Learning to Ignore: A Case Study of Organization-Wide Bulk Email Effectiveness
Ruoyan Kong, Haiyi Zhu, Joseph A. Konstan

TL;DR
This study examines the effectiveness of organizational bulk email systems in a large university, revealing misalignments among stakeholders and highlighting challenges in communication practices and feedback mechanisms.
Contribution
It provides a multi-stakeholder qualitative analysis of organizational bulk email practices, identifying key issues and limitations in current communication and measurement strategies.
Findings
Communicators prioritize high open rates over message relevance.
Recipients often find bulk emails irrelevant and discard them quickly.
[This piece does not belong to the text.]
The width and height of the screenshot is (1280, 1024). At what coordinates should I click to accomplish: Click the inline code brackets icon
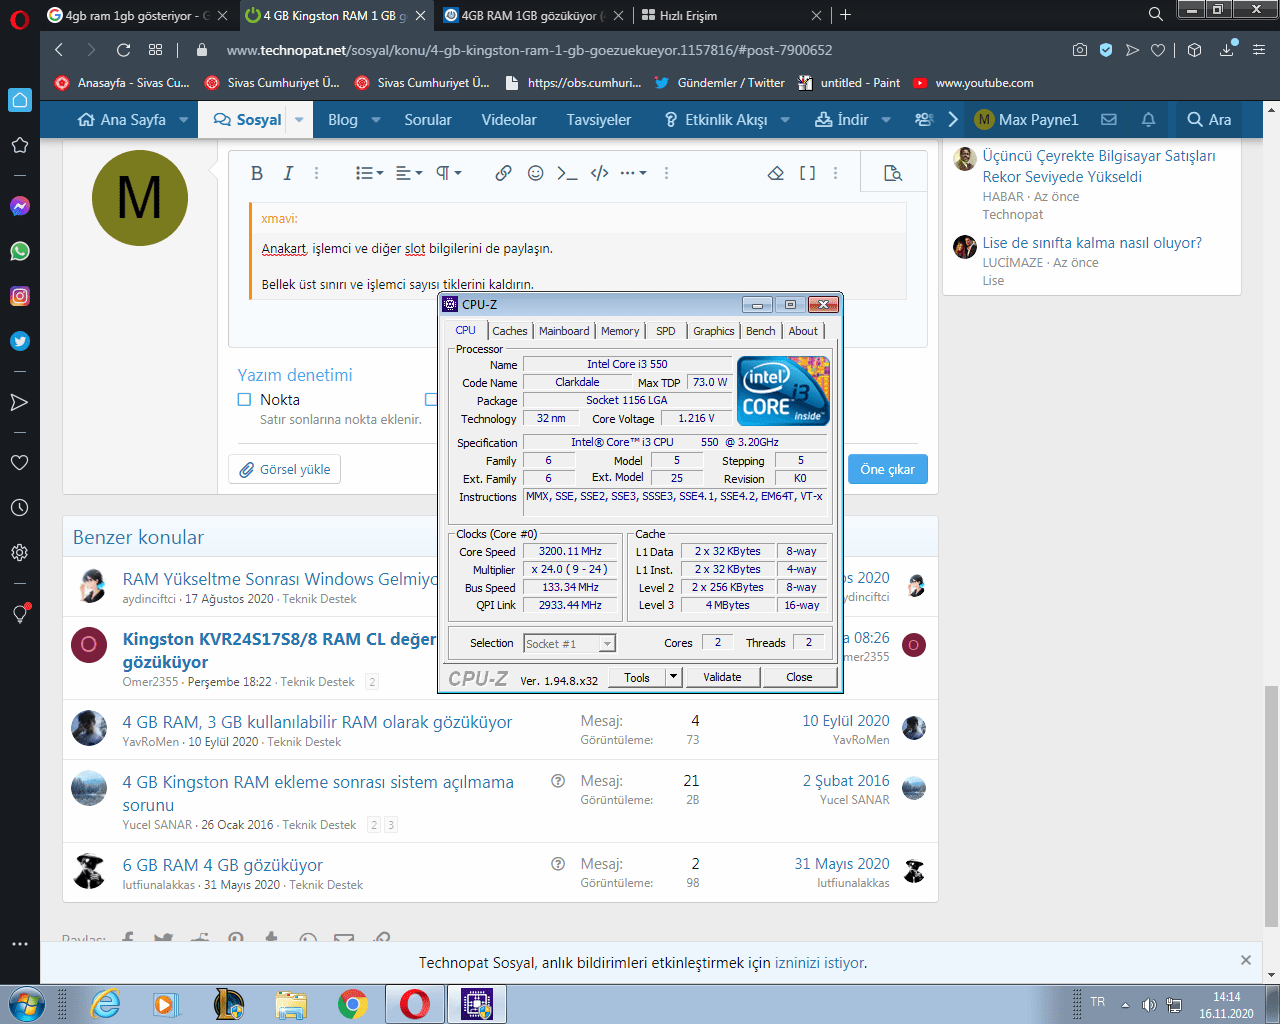(807, 172)
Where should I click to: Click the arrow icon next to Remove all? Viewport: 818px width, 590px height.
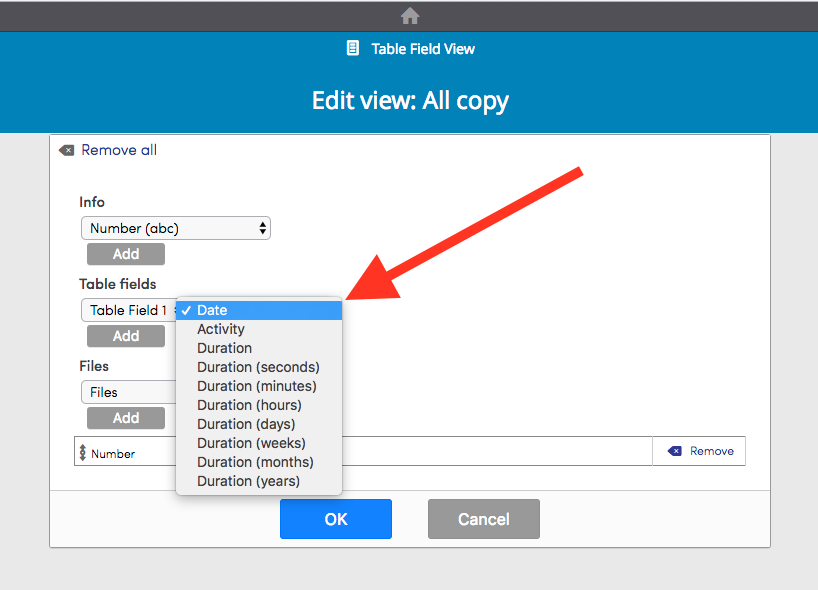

Limited targeting and feedback tools hinder effective communication.
Abstract
Bulk email is a primary communication channel within organizations, with all-company emails and regular newsletters serving as a mechanism for making employees aware of policies and events. Ineffective communication could result in wasted employee time and a lack of compliance or awareness. Previous studies on organizational emails focused mostly on recipients. However, organizational bulk email system is a multi-stakeholder problem including recipients, communicators, and the organization itself. We studied the effectiveness, practice, and assessments of the organizational bulk email system of a large university from multi-stakeholders' perspectives. We conducted a qualitative study with the university's communicators, recipients, and managers. We delved into the organizational bulk email's distributing mechanisms of the communicators, the reading behaviors of recipients, and the…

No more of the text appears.